Implementation of the EGD must now take place in the context of post-Covid recovery. In March 2020, a report from the Centre for European Policy Studies stated that EGD proposals can be integrated with general economic recovery. While carbon emissions have temporarily fallen in early 2020, other commentators are less sanguine. Francesca Colli, a Research Fellow at the Egmont Institute for International Relations, has called this crisis a ‘make or break’ moment for climate action in Europe—miscalculated public investments could exacerbate socio-economic inequality and thwart climate action. Other commentators have called upon the Commission to stipulate ‘green conditions’ so that governmental and intergovernmental aid accord with a low-carbon agenda.

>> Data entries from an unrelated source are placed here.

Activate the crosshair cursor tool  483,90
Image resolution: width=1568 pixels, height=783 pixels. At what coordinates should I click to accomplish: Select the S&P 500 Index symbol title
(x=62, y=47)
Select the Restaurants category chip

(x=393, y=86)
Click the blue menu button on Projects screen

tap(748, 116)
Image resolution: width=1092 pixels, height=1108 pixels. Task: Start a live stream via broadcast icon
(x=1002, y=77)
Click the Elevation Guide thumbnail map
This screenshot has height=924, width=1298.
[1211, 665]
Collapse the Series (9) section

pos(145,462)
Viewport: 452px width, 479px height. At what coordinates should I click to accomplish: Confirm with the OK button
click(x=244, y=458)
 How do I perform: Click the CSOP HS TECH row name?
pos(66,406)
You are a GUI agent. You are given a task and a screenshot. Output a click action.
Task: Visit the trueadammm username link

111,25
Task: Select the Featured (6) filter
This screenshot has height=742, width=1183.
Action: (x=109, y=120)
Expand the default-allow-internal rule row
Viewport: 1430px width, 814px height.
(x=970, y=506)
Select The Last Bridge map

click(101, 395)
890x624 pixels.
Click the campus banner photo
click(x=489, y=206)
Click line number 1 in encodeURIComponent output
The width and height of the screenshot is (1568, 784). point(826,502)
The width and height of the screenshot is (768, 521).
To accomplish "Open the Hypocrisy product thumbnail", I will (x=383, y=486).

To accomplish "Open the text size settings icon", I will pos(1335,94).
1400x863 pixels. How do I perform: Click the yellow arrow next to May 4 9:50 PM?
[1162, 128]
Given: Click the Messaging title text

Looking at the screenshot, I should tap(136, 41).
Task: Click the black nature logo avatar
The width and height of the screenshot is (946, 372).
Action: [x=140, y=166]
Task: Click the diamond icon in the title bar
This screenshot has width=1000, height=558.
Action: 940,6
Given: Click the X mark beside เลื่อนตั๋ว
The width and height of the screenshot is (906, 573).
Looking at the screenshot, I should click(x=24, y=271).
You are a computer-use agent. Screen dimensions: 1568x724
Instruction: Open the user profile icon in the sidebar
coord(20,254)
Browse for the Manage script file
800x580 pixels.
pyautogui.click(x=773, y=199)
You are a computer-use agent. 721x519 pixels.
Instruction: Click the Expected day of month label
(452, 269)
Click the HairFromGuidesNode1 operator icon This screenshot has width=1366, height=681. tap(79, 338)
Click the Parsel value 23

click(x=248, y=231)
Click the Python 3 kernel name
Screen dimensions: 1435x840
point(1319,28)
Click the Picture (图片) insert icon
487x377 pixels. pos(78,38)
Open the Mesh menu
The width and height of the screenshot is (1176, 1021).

The pandemic has clearly challenged solidaristic decision-making in the EU; by July 2020, earmarked funds for climate action were cut for economic recovery, although negotiations are still ongoing.

At the same time, Europe remains a potential leader for climate finance. The EU has a strong track record in reducing its emissions while maintaining economic growth. Its GDP grew by 61% between 1990 and 2018, while its emissions fell by 23%. The need for a ‘green recovery’ is being discussed from the UK to Korea and Africa—the ‘Brussels effect’ of a race to the top, as observed in other areas such as data ethics, continues to be a possibility for European climate policy.